REVENUES. Revenues increased by $2.3 million, or 40.6%, to $8.1 million in the three months ended September 30, 2006.

     Revenues from product increased by $1.4 million, or 31.8%, to $5.8 million in the three months ended September 30, 2006 from $4.4 million in the same period in 2005. The increase in product revenues was attributable primarily to increased sales of our wireless system for tracking and managing industrial vehicles to Wal-Mart Stores, Inc.

     Revenues from service increased $944,000, or 68.5%, to $2.3 million in the three months ended September 30, 2006 from $1.4 million in the same period in 2005. The increase in service revenues was attributable primarily to the increase in implementation services to the US Postal Service.

COST OF REVENUES. Cost of revenues increased by $1.3 million, or 42.6%, to $4.5 million in the three months ended September 30, 2006. Gross profit was $3.6 million in 2006 compared to $2.6 million in 2005. As a percentage of revenues, gross profit decreased to 44.3% in 2006 from 45.1% in 2005.

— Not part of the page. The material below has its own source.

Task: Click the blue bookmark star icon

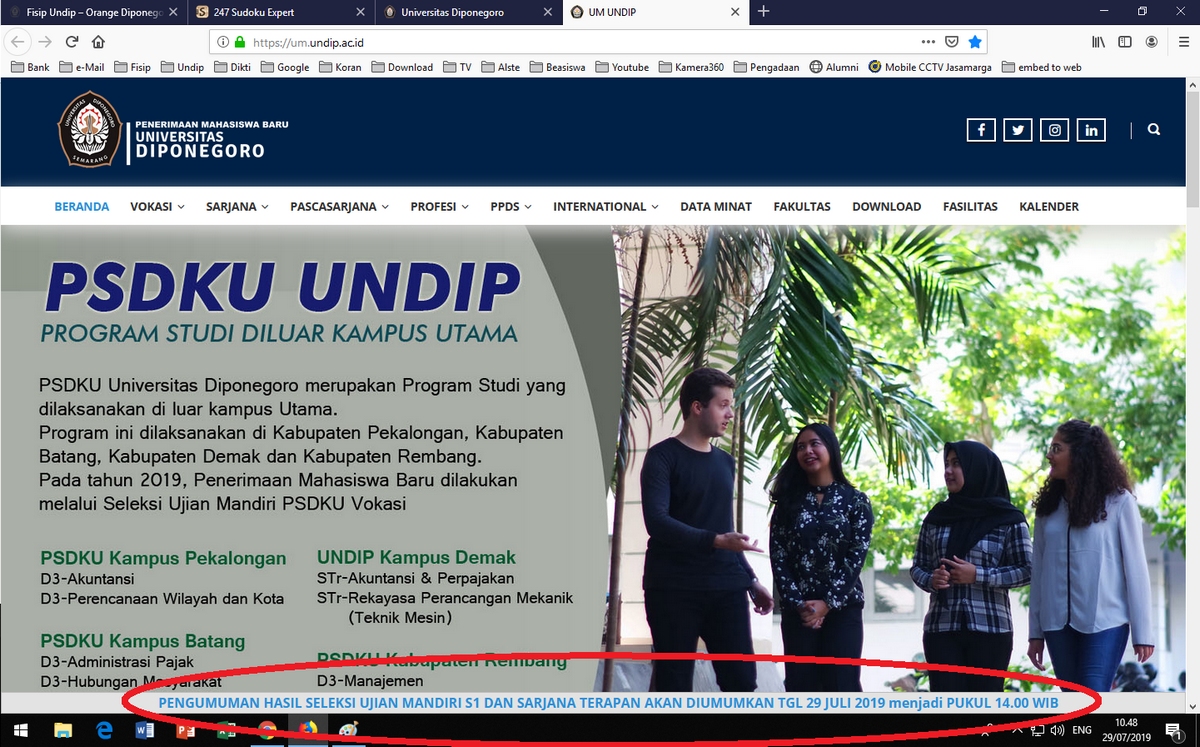Action: [x=975, y=42]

     Cost of product increased by $407,000, or 15.7%, to $3.0 million in the three months ended September 30, 2006 from $2.6 million in the same period in 2005. Gross profit was $2.8 million in 2006 compared to $1.8 million in 2005. As a percentage of product revenues, gross profit increased to 47.9% in 2006 from 40.7% in 2005. The increase was primarily due to (i) increase to the inventory reserve of $75,000 during the three month period ended September 30, 2005; (ii) $120,000 of amortized capitalized costs included in costs of revenues in the three months ended September 30, 2005 associated with the cost recovery method relating to a contract entered in to in 2003 in which the Company deferred all costs until the implementation of the system was completed; and (iii) cost reductions to the finished goods of our system in 2006.

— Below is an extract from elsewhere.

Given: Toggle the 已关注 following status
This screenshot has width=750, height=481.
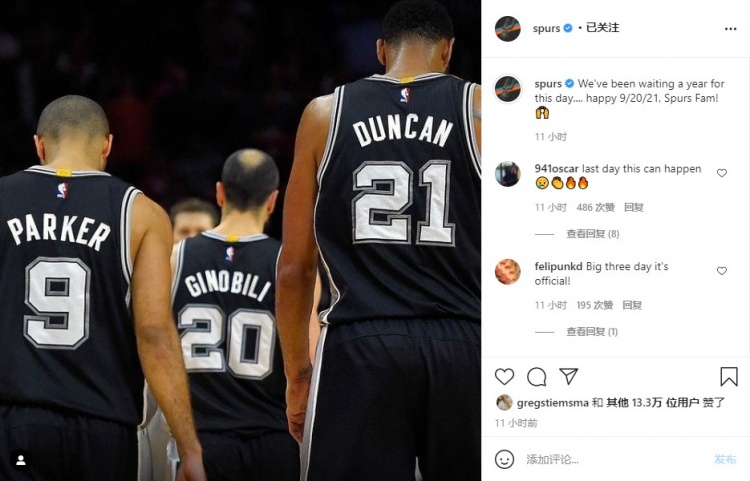Looking at the screenshot, I should pyautogui.click(x=602, y=28).
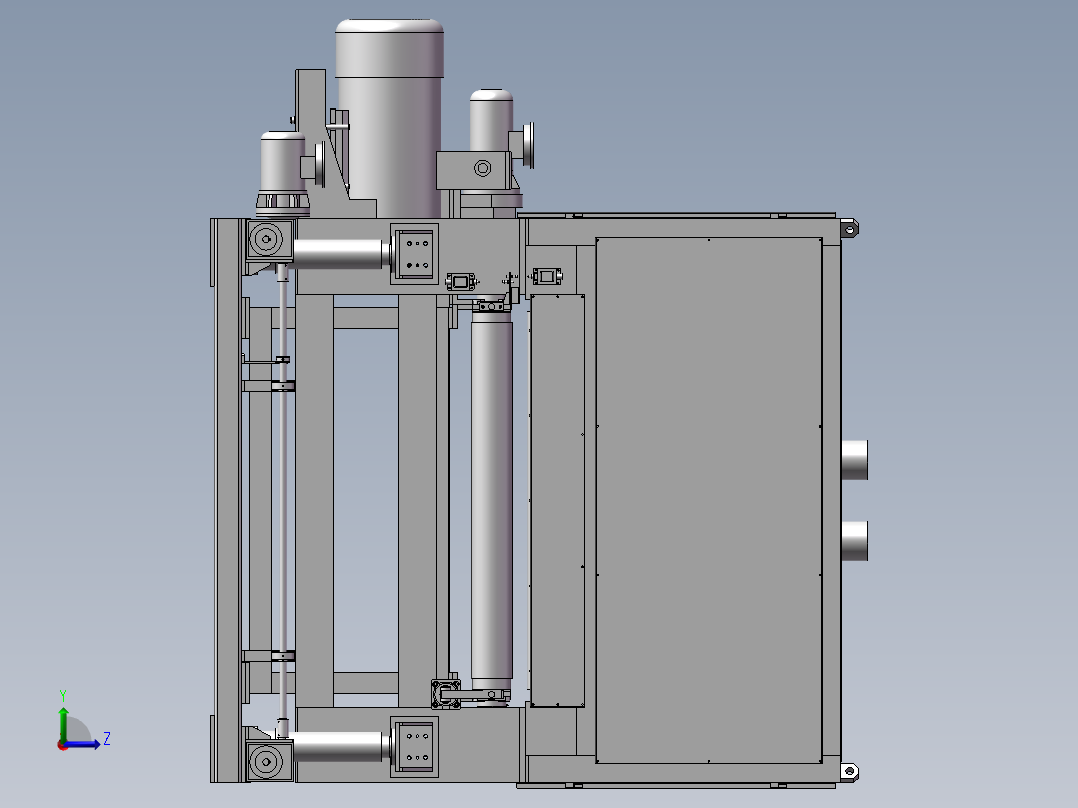Click the Y axis label

(x=63, y=693)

     Cost of service increased by $938,000, or 165.7%, to $1.5 million in the three months ended September 30, 2006 from $566,000 in the same period in 2005. Gross profit was $819,000 in 2006 compared to $813,000 in 2005. As a percentage of product revenues, gross profit decreased to 35.3% in 2006 from 59.0% in 2005. The decrease was primarily due to; (i) the hiring of third party subcontractors to perform implementation services at the US Postal Service and (ii) the adoption of SFAS No. 123(R), in which the Company expensed $18,000 of the value of stock based employee compensation.

SELLING, GENERAL AND ADMINISTRATIVE EXPENSES. Selling, general and administrative expenses increased $1.5 million, or 94.7%, to $3.2 million in the three months ended September 30, 2006 compared to $1.6 million in the same period in 2005. This increase was attributable primarily to (i) the adoption of SFAS No. 123(R) in which the Company expensed $618,000 of the value of stock based employee compensation and (ii) the increase in payroll and related expenses due to the hiring of additional personnel to support the Company’s continued growth. As a percentage of revenues, selling, general and administrative expenses increased to 39.2% in the three months ended September 30, 2006 from 28.3% in the same period in 2005.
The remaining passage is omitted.